How to Plan for a Family Wilderness Trip

I have been a camper all my life and while I do like the luxury of camping at a already prepared campsite, nothing beats hitting the trail for some true primitive camping.  No, I am not talking about the kind that you find in a campground where you do not have electricity.  What I am really talking about is where you pop up your tent where ever you would like along the trail.

But……….being a parent this has been a challenge.  Many people thought I was crazy when I took my 8-year old twins on a weeklong backpacking trip.  While I sit back and wonder what I was thinking, the memories of that trip put a smile on my face and laughter in my voice.  If you are thinking about breaking away from modern life for awhile with your family on a camping/backpacking trip, take a look at my hints below.  These hints may allow you to keep your hair while creating lasting memories.


The first thing that you will need to do is to really know your family’s limits.  Frankly, my family has problems.  Bad backs, knees, and allergies can make camping and backpacking a problem.  When I planned our trip, I had a few weigh stations by which my husband would leave a few supplies.  This really lightened the load.  I also taught my twins the real meaning of want verses needs.  While this may seem a little drastic for 8 year olds, I did tell them that if they took toys and extras they would carry them.  Once they put their little packs on, they very quickly reevaluated their wants and needs.  This saved on the disagreements.

Having said that though when having you kids carry gear for a backpacking trip, always make sure that the load is not too heavy.   

Next, practice the trip before you go all out.  What I mean by this is to take a few short trips before you spend a whole week camping and/or backpacking.  In my situation, we started off “hiking” to school.  I then extended it to our local state park and stayed a few nights there. 
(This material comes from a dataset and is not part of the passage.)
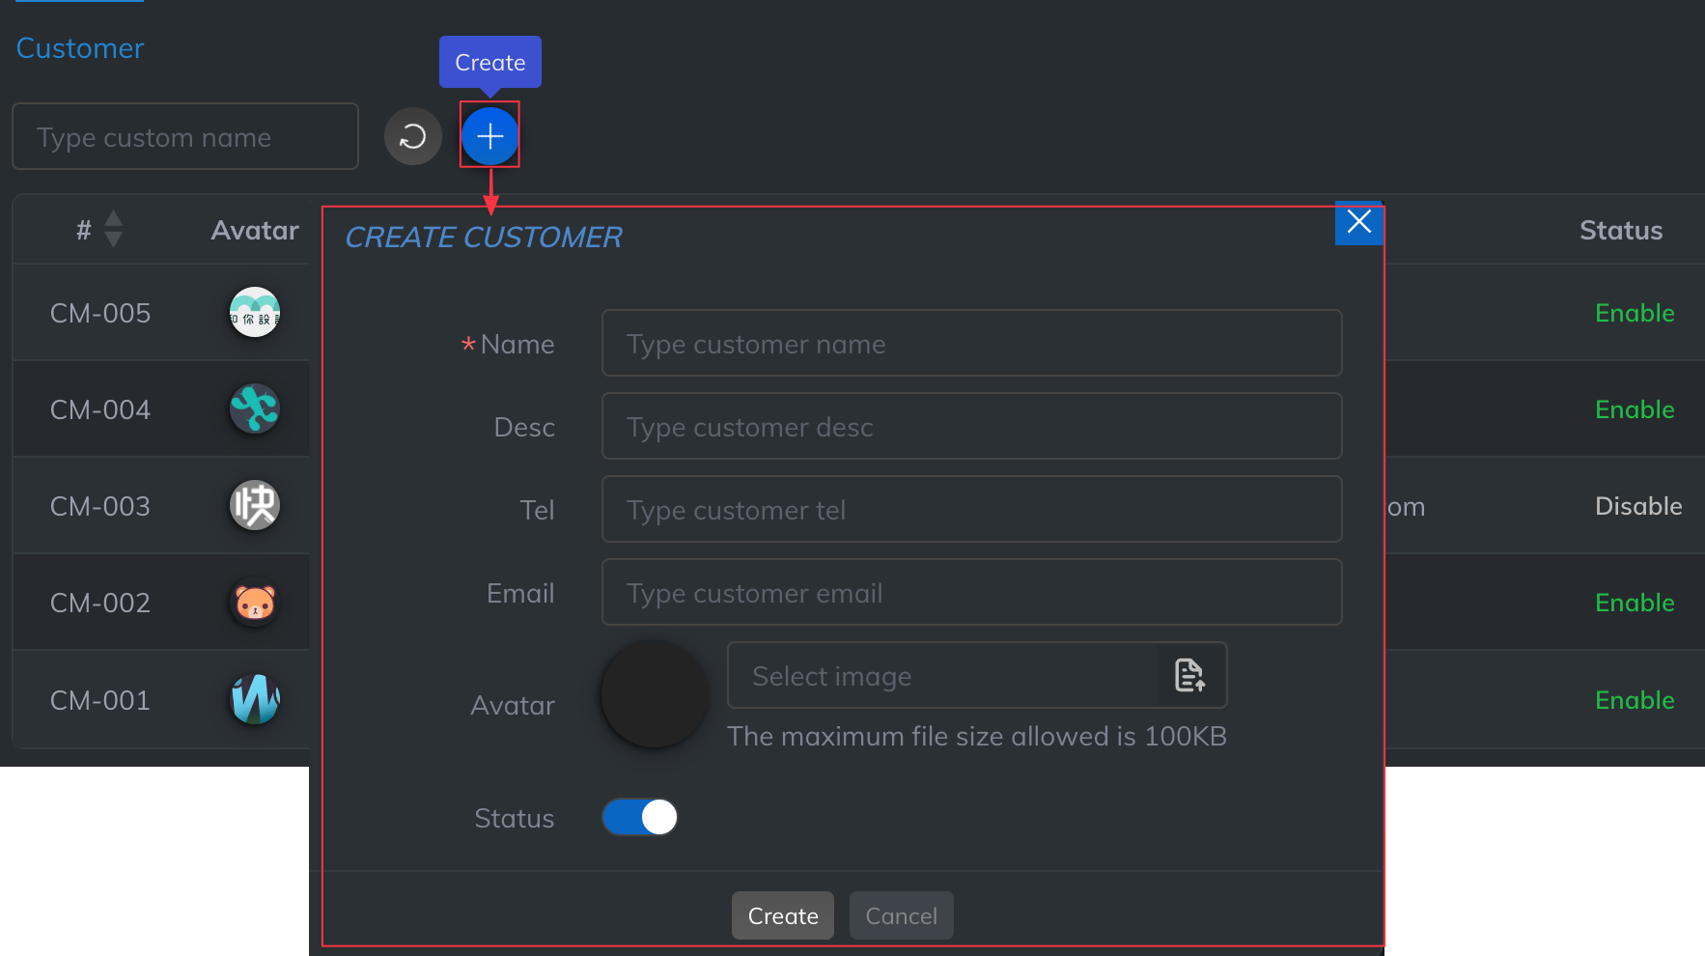
Task: Click the CM-002 bear avatar
Action: click(x=255, y=603)
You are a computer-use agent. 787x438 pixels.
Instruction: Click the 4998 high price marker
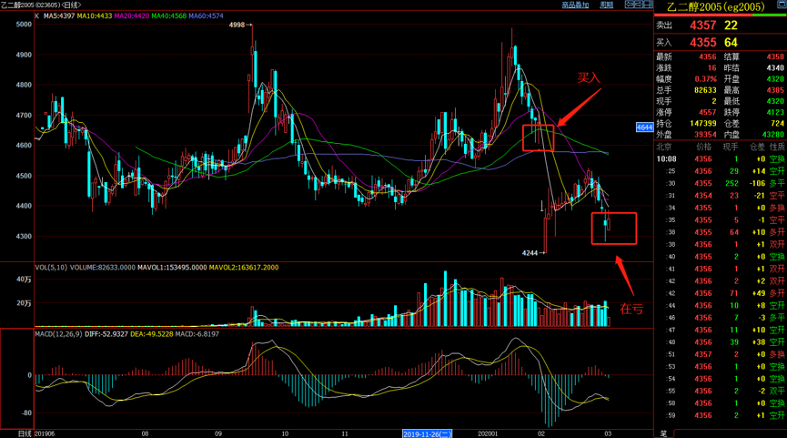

To keep the kids going down the trail, we made snacks and played an assortment of games.  At the end of each of our little trips, the twins could earn stars for their camping chart.  Stars were earned for not complaining, helping out, and continuing down the trail.  These stars at the end of the camping season could be used to buy new camping and/or backpacking gear. 

Encouragement is a great tool when it comes to exploring the outdoors but do not be pushy.  Younger children will need to take frequent brakes not only to rest but to also explore their surroundings.  When in doubt about the length of a trip, always plan on the shorter end verses the longer.

While I did have the luxury of my husband meeting us along the trail with fresh supplies, always pack as light as possible.  Come up with a packing list with your kids and then cut that in half.  You always think that you need more than you actually do.  Believe it or not, you can wear jeans and a shirt for more than one day. 

Once you have packed lightly, choose the right trail.  While I can hike for several miles at a time, my young backpackers could not.  The trail needs to be a fun challenge for kids but not so long that it seems impossible.  To help my kids understand the length of our trip, we mapped it out on the streets around our home.  Every day we would walk part of the “street trail” and about a week before the trip we walked the whole thing with our packs on.  Once they could see that they could walk it, the trip was not as scary. 

Lastly, have fun.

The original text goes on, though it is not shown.